REQUEST 1: Echo the passage on Victoria apartments between "It's now big" and "some monolithic amoeba.", inclusive.
REQUEST 2: In the passage on Victoria apartments, list the hyphenated descriptive words in the sentence that begins "Casa This or Vista That".
REQUEST 3: Summarize the passage on Victoria apartments in three sentences.

TEXT PASSAGE:
--

Hundreds of cheap and ugly cookie-cutter apartment blocks were ruining Victoria back in the 1960s/1970s, but today we defend those buildings as defining elements of the built form of city neighbourhoods. And today we try to shift the ugly/cookie-cutter criticism over to 21st-century condo buildings, even though such new buildings demonstrate no end of improvements re: materials, design, massing, individuality, etc.

 

 

Daily Colonist/The Victoria Express Weekend Edition
May 18, 1974

It's now big boxes, all in a row

Imagine, if you will, an inebriated apartment dweller reeling homeward after an evening's carousing.

The moral of this little fable is... to illustrate perhaps the most obvious feature of the modern apartment -- its consistency in duplicating itself almost endlessly, like some monolithic amoeba.

...it is the external evidence of this remorseless reproductive cycle, spreading across Greater Victoria's skyline with deadening monotony, that has been and still is responsible for much of the public criticism directed against apartment development in general.

Casa This or Vista That, the lawn-fronted, stucco-faced, balcony-hung frame apartment building has become the most predictable feature of our urban landscape in the past 20 years, and there isn't the slightest indication that things will be any different in the years ahead.

Oh, there are minor distinctive features, admittedly -- a mansard here, a mock-Tudor sprinkling of beams there, various other "cosmetic applique" touches in the words of a local architect.

But the basic product is virtually identical to its forebears in almost every case; a squat, slabby block with a central corridor running the length of the building, leading to apartments designed on the modular principle.

The buildings are well-engineered... They provide comfortable, well-heated accommodation at what is, all things considered, a not unreasonable price. They even have such luxuries as sauna baths.

 

(aastra says: There were numerous "housing crisis" news stories back then that described how unaffordable the new apartment buildings were.)

But, but, but... do they all have to look the same? Can't developers and the people who design their buildings exercise a little more imaginative innovation?

...zoning controls themselves tend to "constrain innovative design," in laying down inflexible standards for how much setback should be provided, separation from the flanking properties, parking provisions and so on.

All too often the effect of these regulations is to create a manicured frontage to the apartment which "gives the motorist something to look at," whereas greater latitude in municipal zoning might achieve far more intelligent use of the site to the direct advantage of the apartment tenants.

Victoria architect Terry Williams concedes that the parameters of the design function set by economics are minimal -- "you can only build so much suite for so much money" -- but believes there is still room for good design, and better use of materials than Victoria apartments generally receive.

--

MATERIAL SHOWN:
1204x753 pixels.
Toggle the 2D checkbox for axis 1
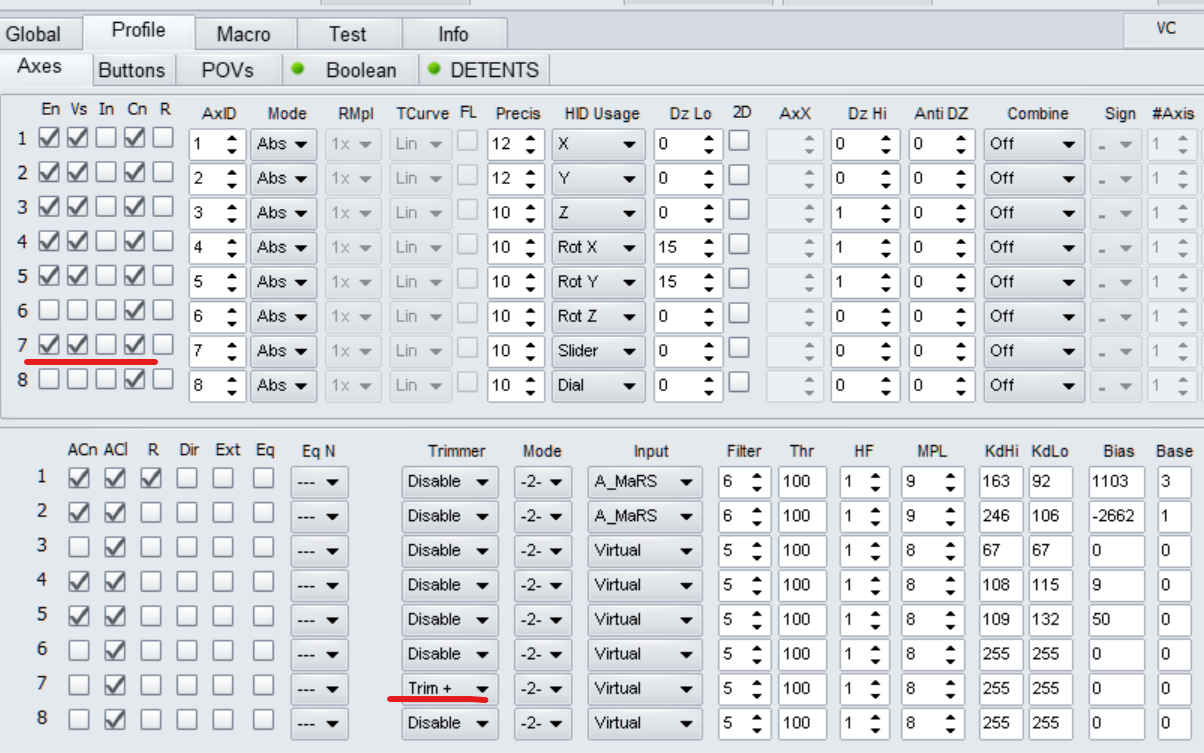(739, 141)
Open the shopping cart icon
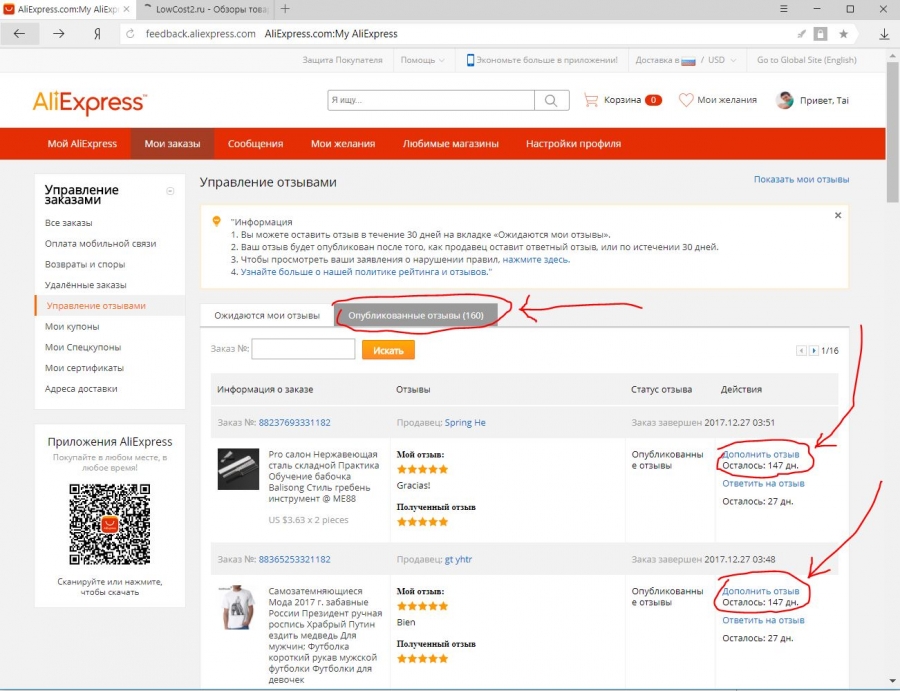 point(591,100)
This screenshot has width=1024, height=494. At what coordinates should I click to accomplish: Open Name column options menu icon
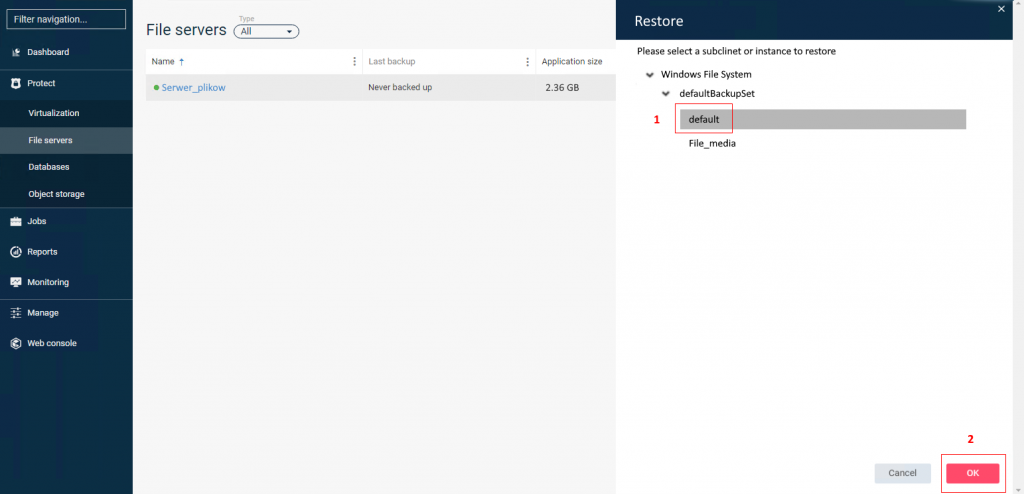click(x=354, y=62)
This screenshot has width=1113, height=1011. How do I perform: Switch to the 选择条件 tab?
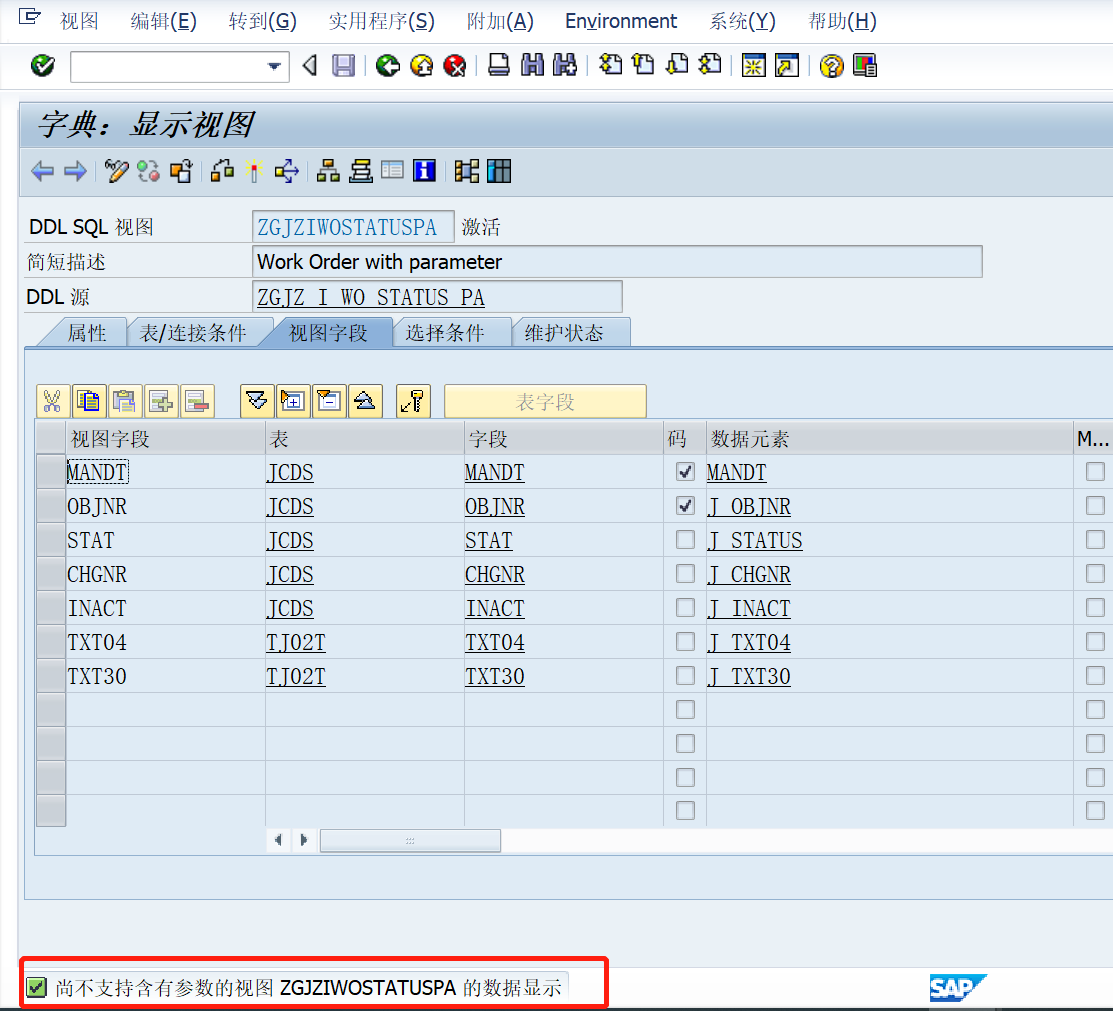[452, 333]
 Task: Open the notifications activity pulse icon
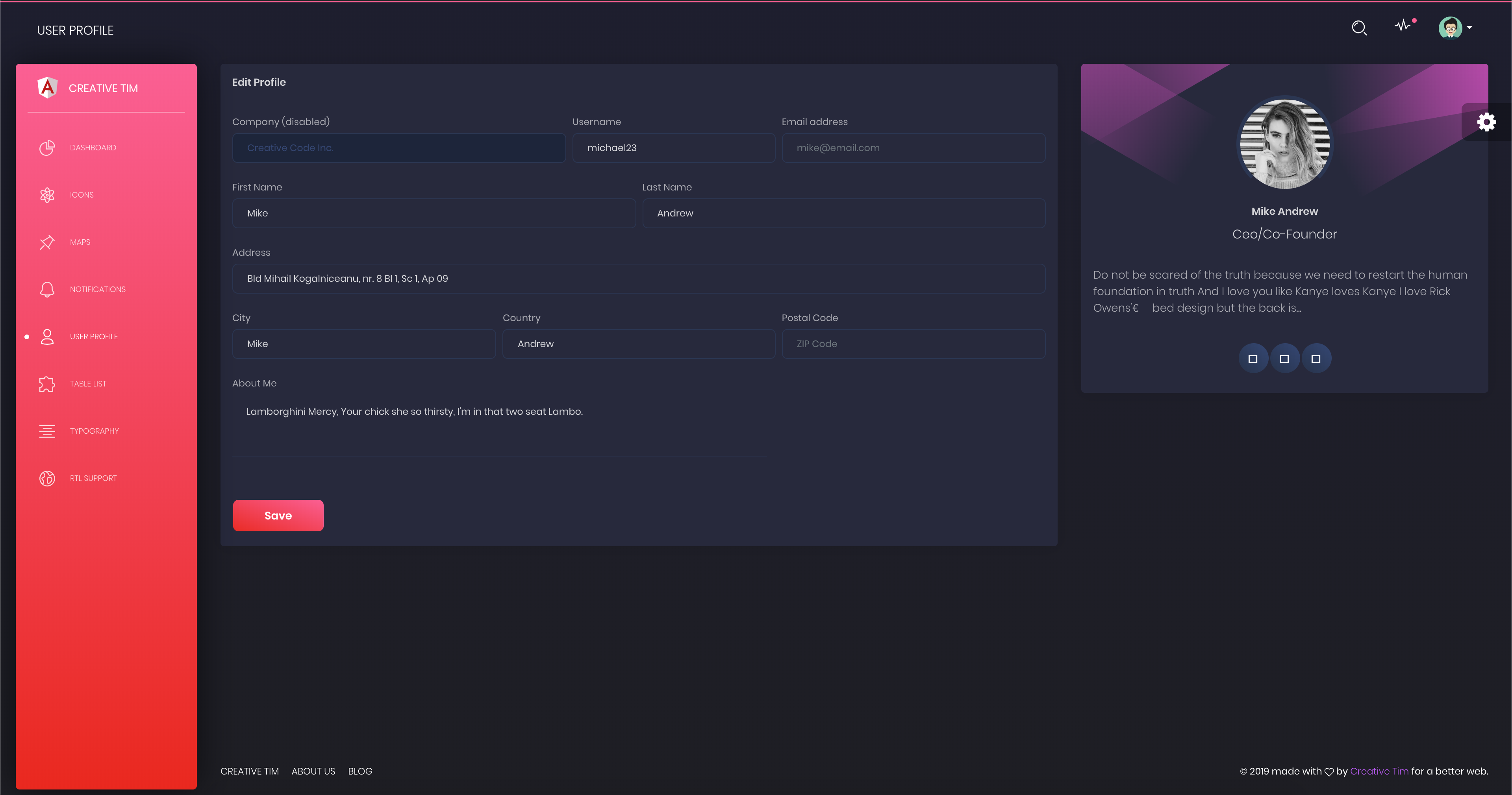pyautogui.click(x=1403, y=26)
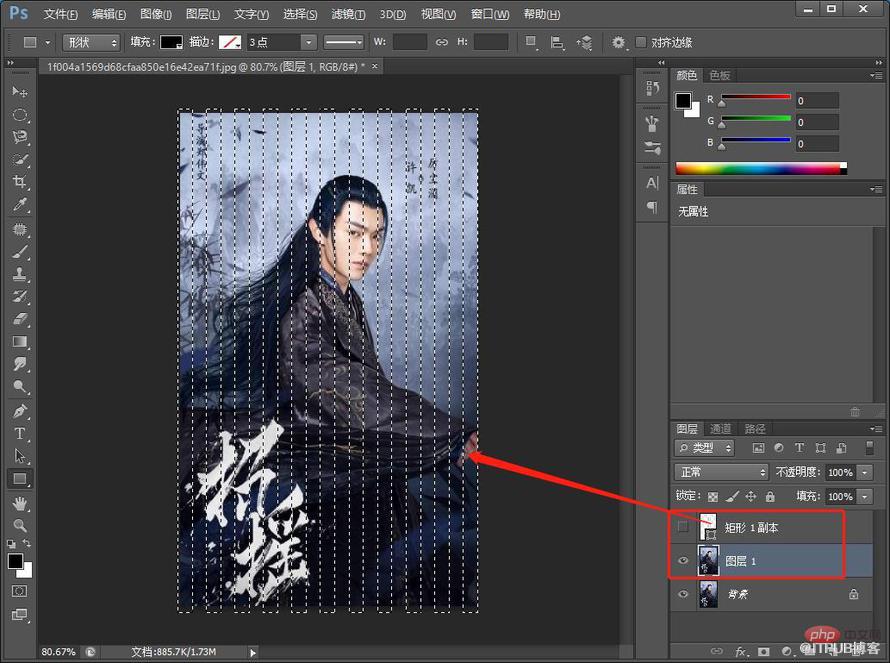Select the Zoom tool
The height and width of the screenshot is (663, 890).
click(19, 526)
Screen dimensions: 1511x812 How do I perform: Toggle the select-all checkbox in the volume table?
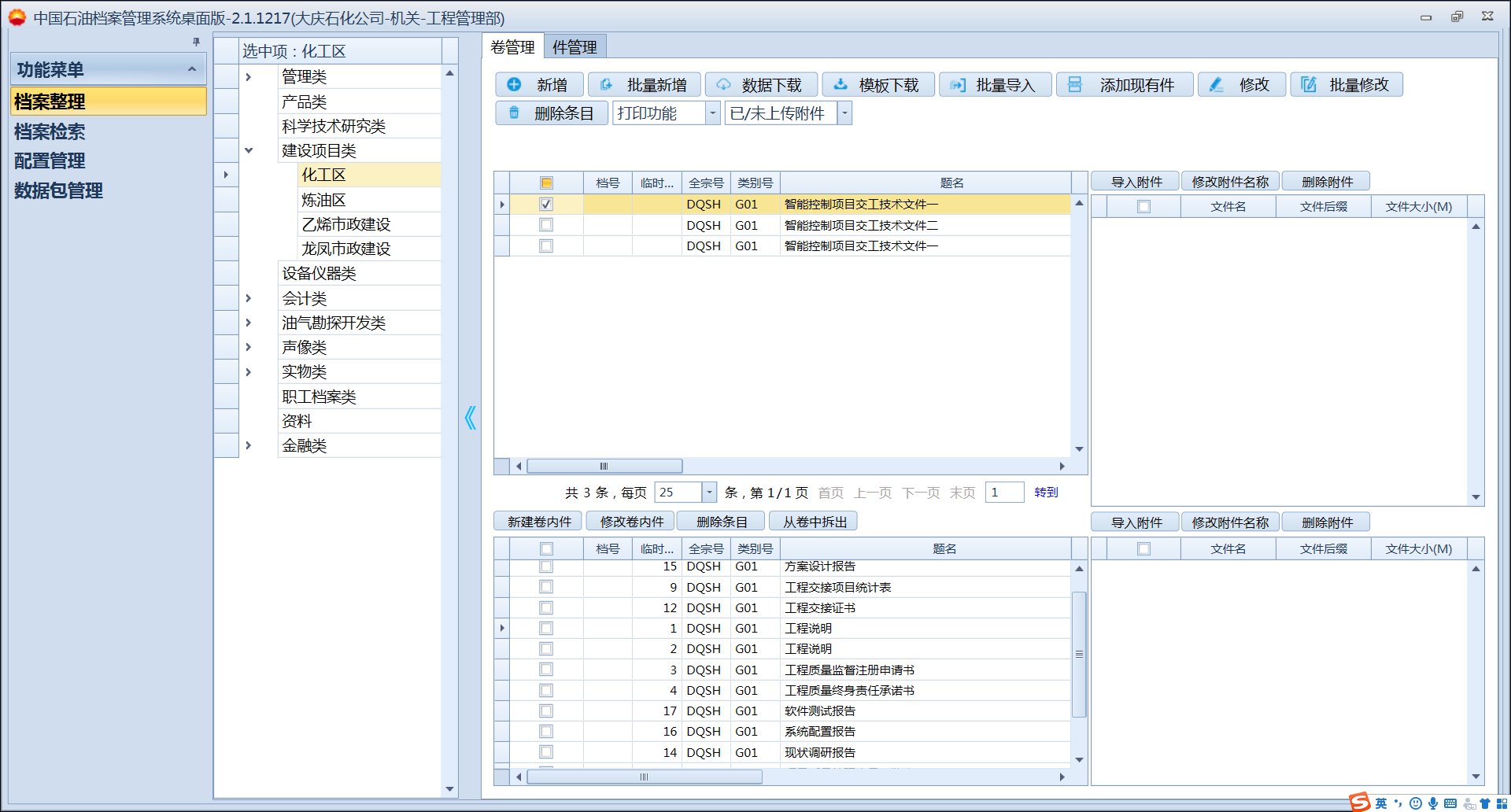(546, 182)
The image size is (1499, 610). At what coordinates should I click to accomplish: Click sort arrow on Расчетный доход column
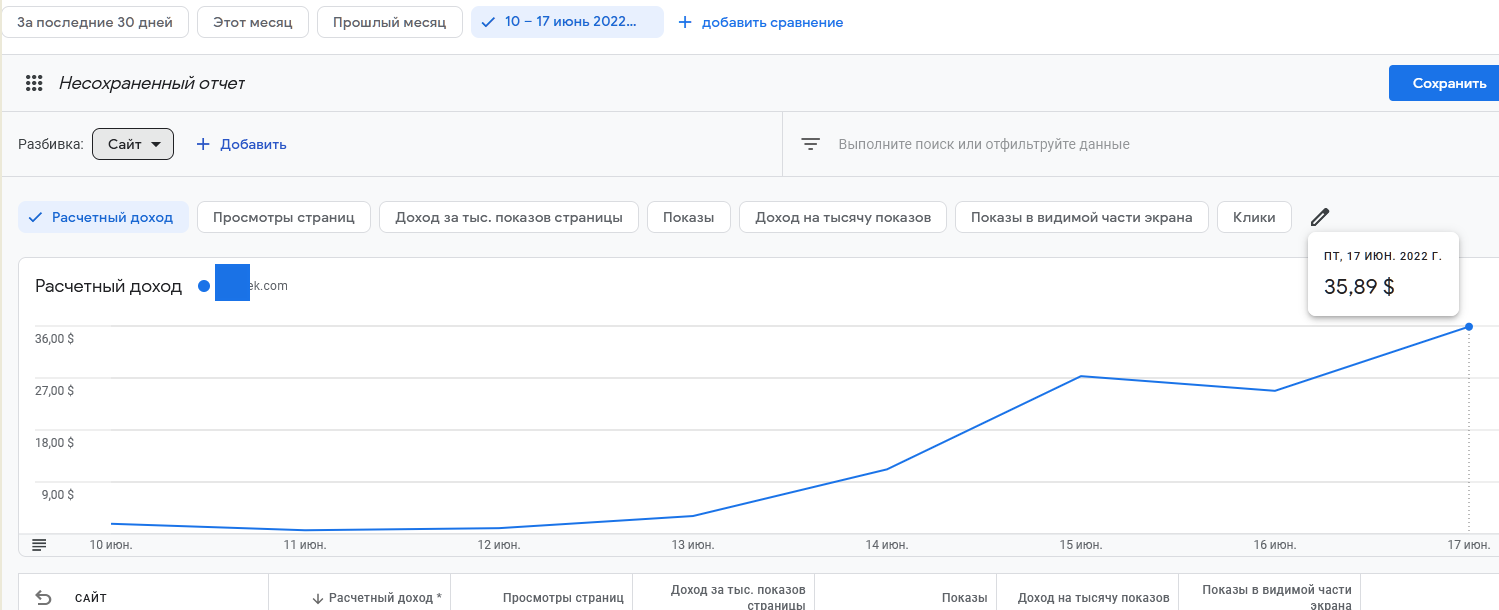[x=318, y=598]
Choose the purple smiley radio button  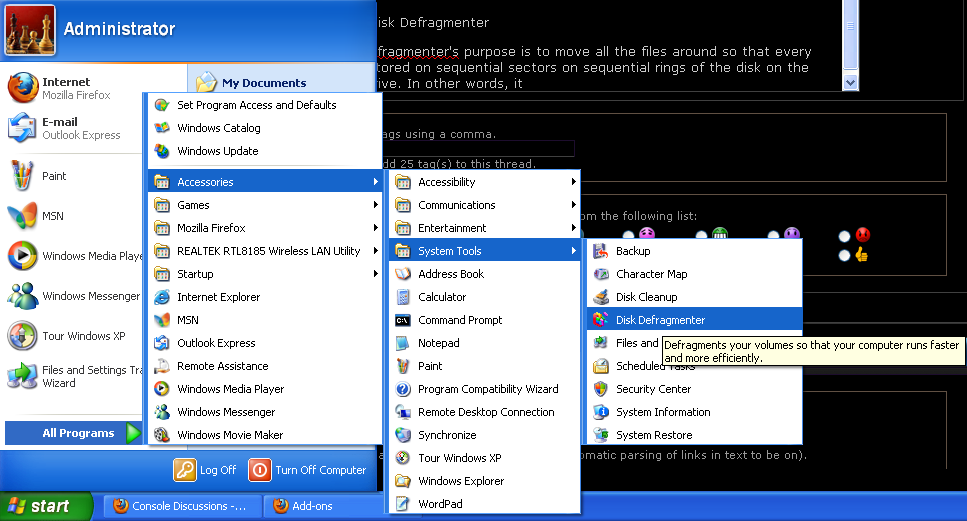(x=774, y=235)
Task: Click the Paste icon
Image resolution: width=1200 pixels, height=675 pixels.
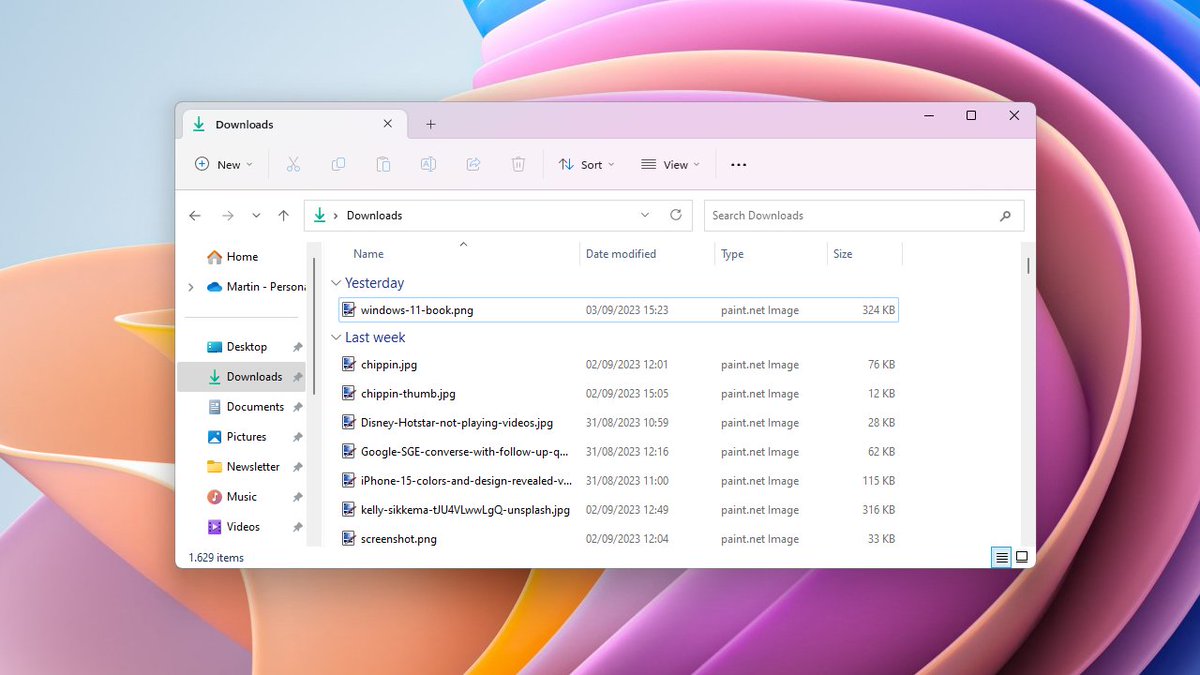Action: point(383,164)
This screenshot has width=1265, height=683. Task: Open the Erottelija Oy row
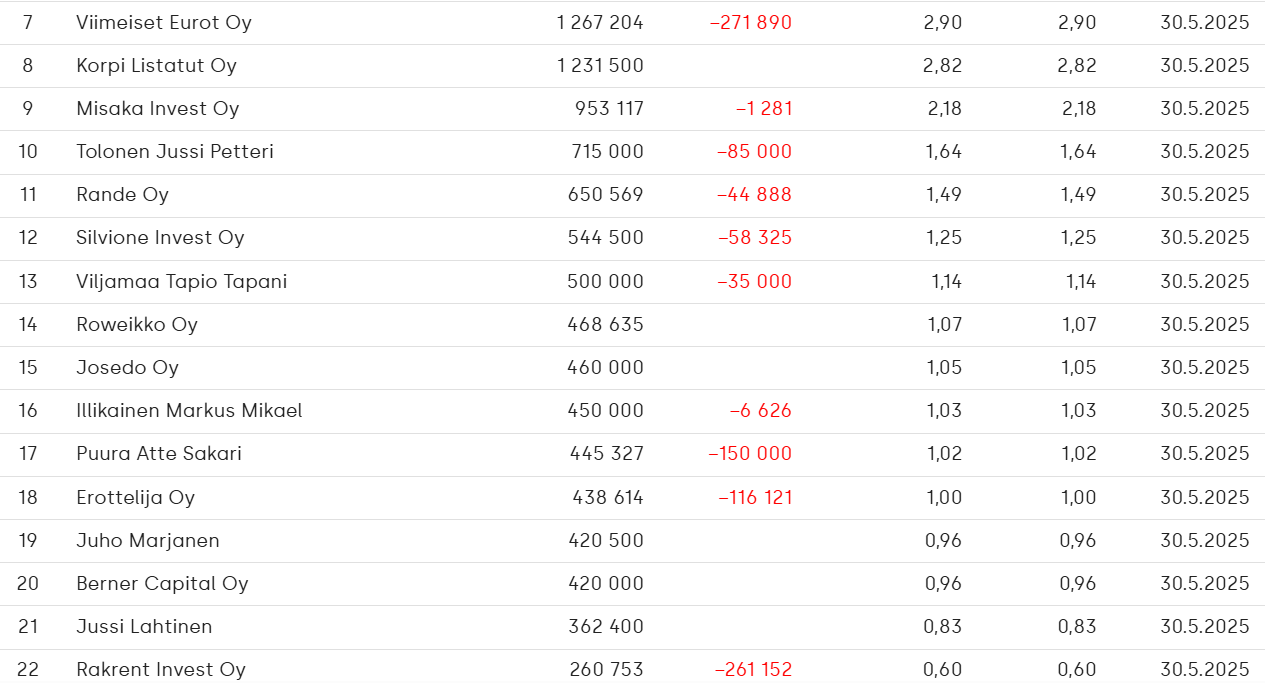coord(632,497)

--

FULL RESPONSE 1:
It's now big boxes, all in a row

Imagine, if you will, an inebriated apartment dweller reeling homeward after an evening's carousing.

The moral of this little fable is... to illustrate perhaps the most obvious feature of the modern apartment -- its consistency in duplicating itself almost endlessly, like some monolithic amoeba.

FULL RESPONSE 2:
lawn-fronted
stucco-faced
balcony-hung

FULL RESPONSE 3: Apartment blocks that were criticized as cheap, ugly and cookie-cutter in Victoria in the 1960s and 1970s are now defended as defining parts of city neighborhoods, while that criticism has shifted to 21st-century condo buildings. A 1974 Daily Colonist article described the era's frame apartment buildings as nearly identical boxes spreading across the skyline, though it granted that they were well-engineered, comfortable and reasonably priced. The article asked why they all had to look the same, pointed to rigid zoning controls that constrain innovative design, and quoted architect Terry Williams, who believed there was still room for good design.